Dataset content:
#####

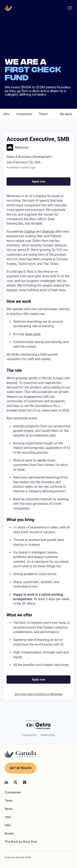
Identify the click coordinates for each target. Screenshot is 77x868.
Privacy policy (29, 735)
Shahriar (48, 231)
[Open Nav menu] (70, 8)
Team (8, 800)
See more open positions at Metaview (38, 694)
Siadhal (30, 231)
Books (9, 833)
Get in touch (21, 768)
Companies (13, 792)
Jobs (8, 817)
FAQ (8, 825)
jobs (6, 114)
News (9, 808)
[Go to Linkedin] (6, 782)
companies (24, 114)
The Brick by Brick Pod (21, 841)
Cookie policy (47, 735)
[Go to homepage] (21, 754)
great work (33, 334)
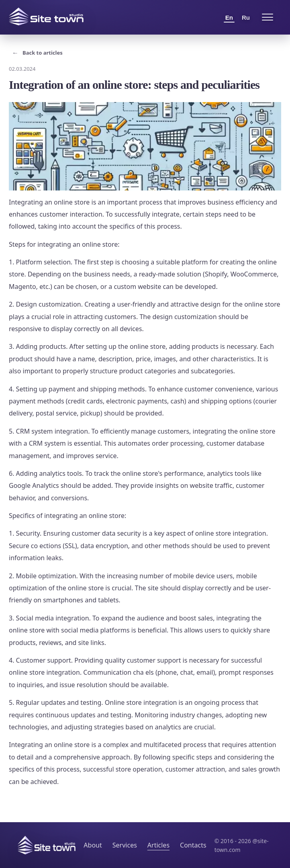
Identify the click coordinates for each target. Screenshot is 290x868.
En (229, 17)
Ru (246, 17)
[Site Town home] (46, 16)
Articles (158, 845)
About (92, 845)
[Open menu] (268, 17)
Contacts (193, 845)
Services (125, 845)
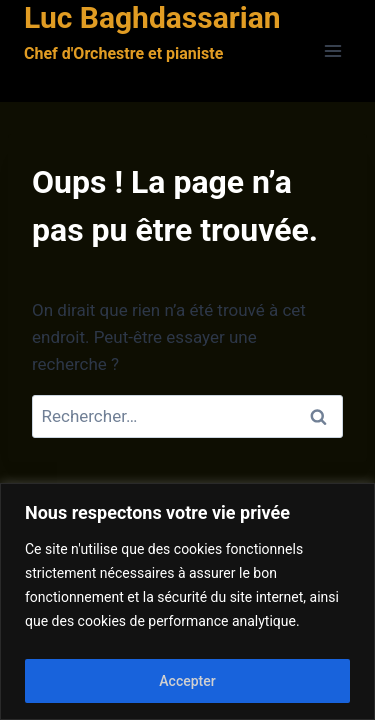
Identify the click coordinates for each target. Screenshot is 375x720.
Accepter (187, 681)
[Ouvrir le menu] (332, 51)
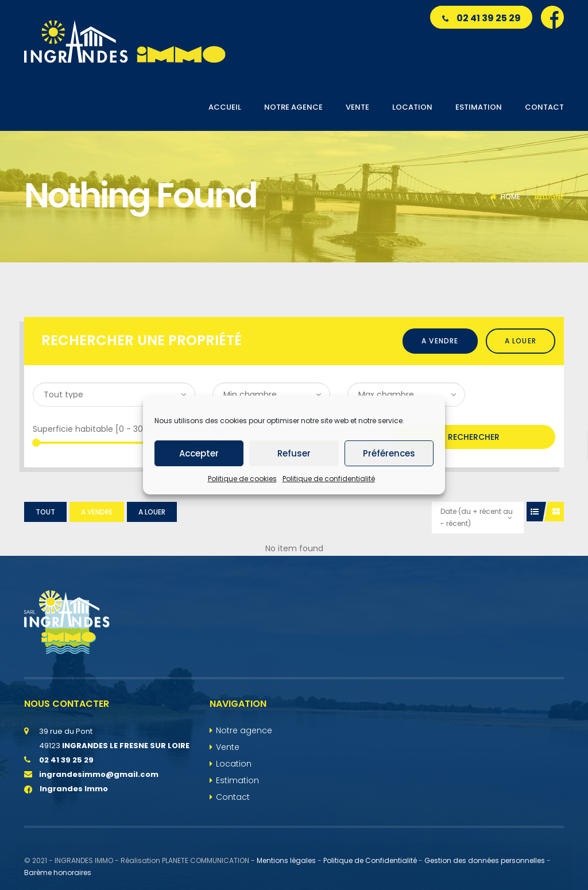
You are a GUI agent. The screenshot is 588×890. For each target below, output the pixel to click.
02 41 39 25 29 (481, 18)
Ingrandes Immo (66, 788)
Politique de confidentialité (328, 478)
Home (510, 196)
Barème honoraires (57, 872)
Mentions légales (286, 860)
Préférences (389, 453)
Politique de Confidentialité (370, 860)
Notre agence (244, 730)
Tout (45, 512)
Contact (233, 797)
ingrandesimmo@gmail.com (99, 774)
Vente (227, 747)
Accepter (199, 453)
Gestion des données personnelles (485, 860)
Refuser (294, 453)
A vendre (440, 340)
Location (234, 764)
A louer (520, 340)
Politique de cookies (242, 478)
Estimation (237, 780)
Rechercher (474, 437)
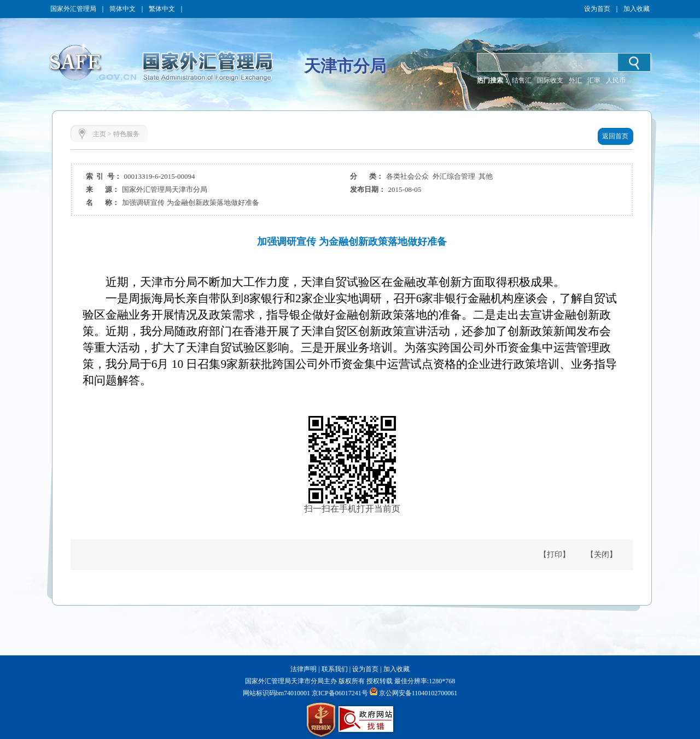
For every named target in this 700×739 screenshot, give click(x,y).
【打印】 (555, 554)
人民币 (616, 80)
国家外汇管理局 (73, 9)
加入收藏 (637, 9)
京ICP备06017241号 (339, 693)
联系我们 (335, 669)
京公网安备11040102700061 (418, 693)
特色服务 (126, 134)
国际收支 (550, 80)
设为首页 (597, 9)
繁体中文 (162, 9)
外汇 (575, 80)
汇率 (594, 80)
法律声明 (304, 669)
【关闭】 (602, 554)
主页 (100, 134)
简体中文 (122, 9)
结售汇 (522, 80)
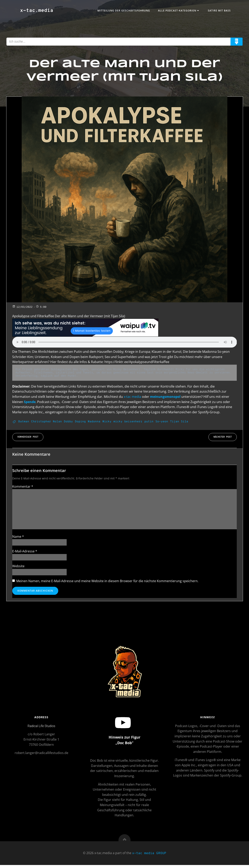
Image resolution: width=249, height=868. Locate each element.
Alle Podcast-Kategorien (178, 11)
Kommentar (23, 488)
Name (18, 537)
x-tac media (133, 398)
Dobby (68, 423)
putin (149, 423)
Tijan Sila (179, 423)
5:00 (41, 308)
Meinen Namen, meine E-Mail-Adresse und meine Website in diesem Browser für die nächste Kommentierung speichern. (107, 582)
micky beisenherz (128, 423)
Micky (107, 423)
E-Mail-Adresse (25, 553)
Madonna (94, 423)
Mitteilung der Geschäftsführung (123, 11)
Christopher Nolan (46, 423)
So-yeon (162, 423)
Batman (24, 423)
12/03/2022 (22, 308)
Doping (80, 423)
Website (18, 567)
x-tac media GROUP (149, 856)
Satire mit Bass (219, 11)
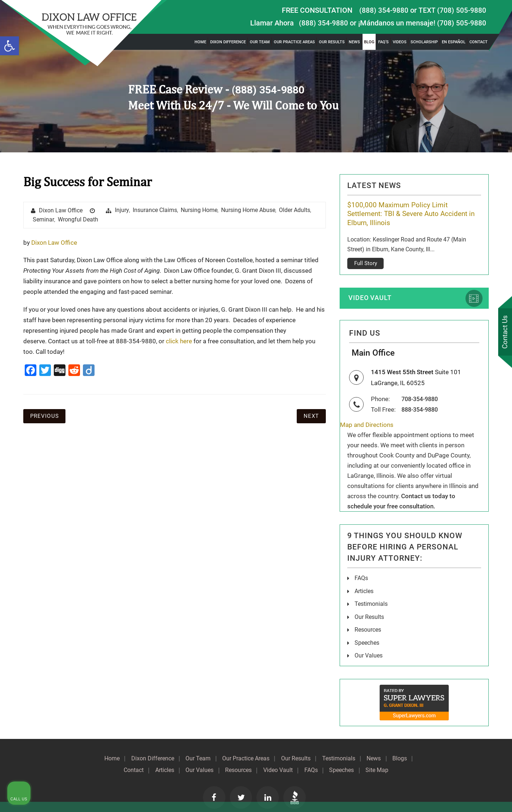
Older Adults (295, 210)
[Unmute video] (383, 580)
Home (200, 42)
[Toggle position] (473, 580)
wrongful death (78, 220)
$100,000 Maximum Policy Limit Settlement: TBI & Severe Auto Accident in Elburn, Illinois (411, 214)
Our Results (332, 42)
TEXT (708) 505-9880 (452, 10)
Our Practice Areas (294, 42)
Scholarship (424, 42)
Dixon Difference (228, 42)
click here (179, 341)
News (354, 42)
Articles (364, 584)
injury (122, 210)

#####

Goal: Rewrite the listing from its start through the line containing "Préférences (389, 453)", including that line, with 49 added to every coordinate value and all other text kept the same. Omit the pictures.

Correct answer:
Identify the click coordinates for each target. Screenshot is 77x868.
Privacy policy (78, 784)
Shahriar (97, 280)
[Open Nav menu] (119, 57)
Team (57, 849)
See more open positions at Metaview (87, 743)
Siadhal (79, 280)
Books (58, 882)
Get in touch (70, 817)
Companies (62, 841)
Jobs (57, 866)
FAQ (57, 874)
jobs (55, 163)
News (58, 857)
[Go to Linkedin] (55, 831)
companies (73, 163)
The Brick by Brick Pod (70, 890)
Cookie policy (96, 784)
[Go to homepage] (70, 803)
great work (82, 383)
Identify the click coordinates for each target. Screenshot is 290x868.
En (278, 66)
Ru (295, 66)
[Site Town home] (95, 65)
Articles (207, 894)
About (141, 894)
[Open menu] (317, 66)
Contacts (242, 894)
Services (174, 894)
Identify the click coordinates for each target. Screenshot is 375x720.
Accepter (236, 730)
[Ouvrir le menu] (381, 100)
You are a GUI agent. The screenshot is 588×890. For each target below, output the pixel to click.
02 41 39 25 29 (530, 67)
Ingrandes Immo (115, 837)
Politique de confidentialité (377, 527)
Home (559, 245)
Barème honoraires (106, 921)
Mentions légales (335, 909)
Préférences (438, 502)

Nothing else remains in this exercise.